Task goal
Continue the forum thread on hanging a dryer on steel framing, starting after its last sentence.

Page extract
________

# Forum Home Renovation General Odds & Sods  Hanging a dryer on steel framing

## Jacksin

Ive done a search but couldn't find the following, so -- Any ideas about how to hang a clothes dryer on a wall with steel framing?  
I doubt if it will be strong enough attaching a timber plate to the steel stud work using tek screws.The option of plating both sides of the wall and bolting through, isnt, because its in a bedroom and the owner doesn't want to. Its a new place and he doesnt want to open the walls up. 
I haven't seen the job yet and want to prepare for the worst.  
Thanks in advance.

----------


## SilentButDeadly

Jacksin, 
A single Buildex TEK screw (or equivalent) into a steel frame has a pullout resistance of anything from about 1 to 3 kilonewtons http://www.buildex.com.au/techspec/default.asp depending on the frame thickness and the screw size. 
Assuming you fit a timber or steel mount for the dryer through the wall covering into the steel frame using a wing tip tek screw (and and there is adequate engagement - three thread turns) then you should be OK since one kilonewton is equivalent to just over 100 kilograms.....

________

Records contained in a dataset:

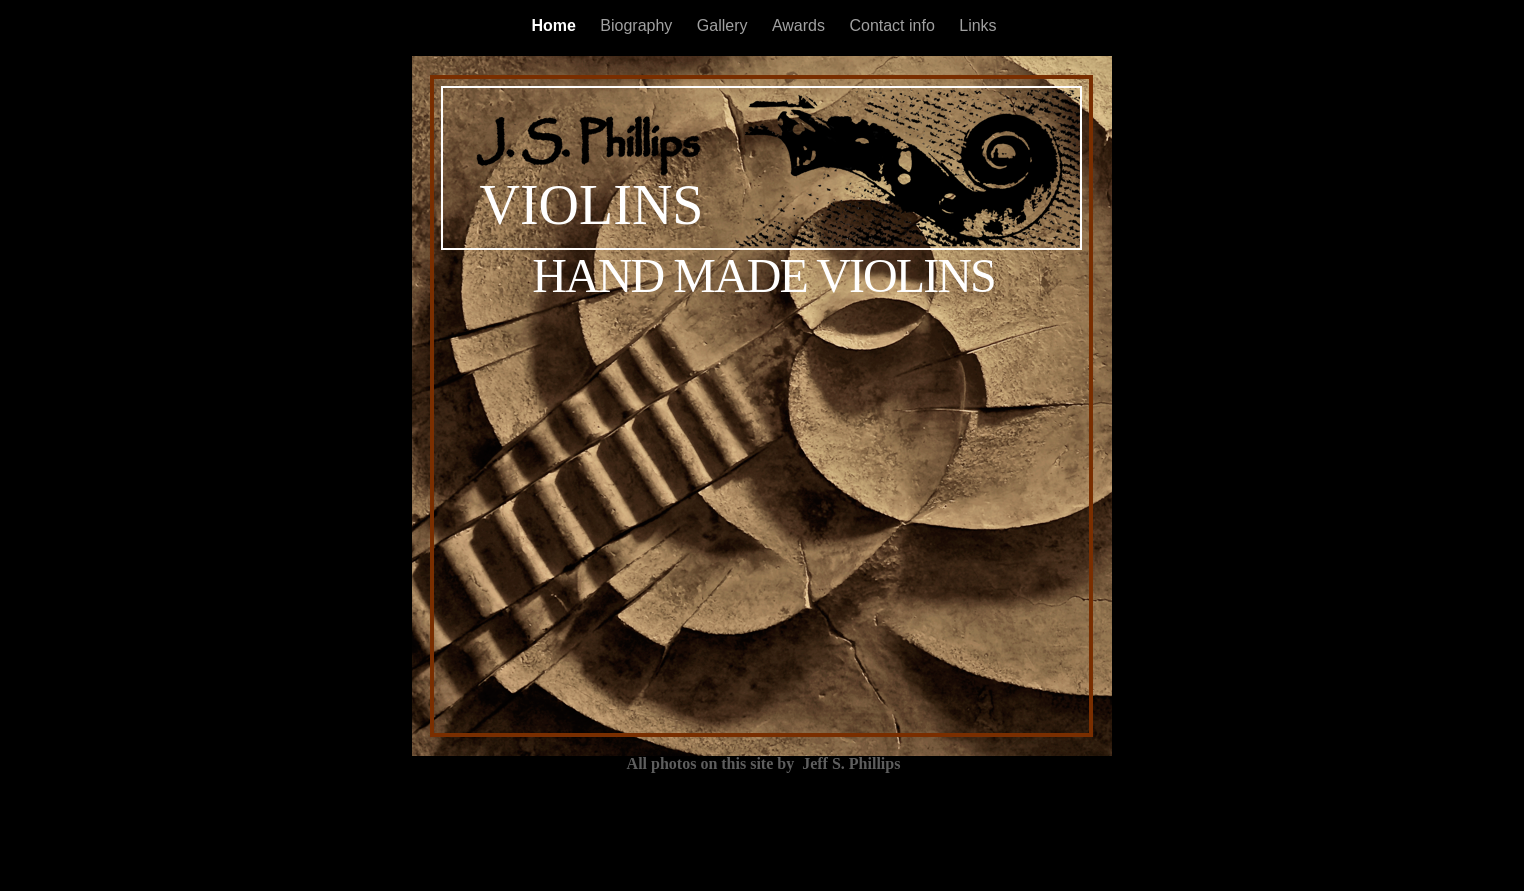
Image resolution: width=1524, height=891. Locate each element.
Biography (638, 25)
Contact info (894, 25)
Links (977, 25)
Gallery (724, 25)
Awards (801, 25)
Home (555, 25)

________

Answer for the task
----------


## Yonnee

Same as a timber stud wall.
The studs never line up with where you want the bracket. I use a piece of hardwood skirting painted the same as the rest of the skirting and achitraves, long enough to span at least two studs and centred where the drier is going, screwed to the studs using 14 guage, No.17 bugle screws (14 guage metal screws will be plenty for the steel studs). If you're worried, get a 90mm skirting and run two screws each stud, and run a bead of construction adhesive to glue it to the wall as well.

----------


## Jacksin

Thanks for your responses. 
The owner has contacted the builders fix-all bloke and he says the same, so thats good enough for me.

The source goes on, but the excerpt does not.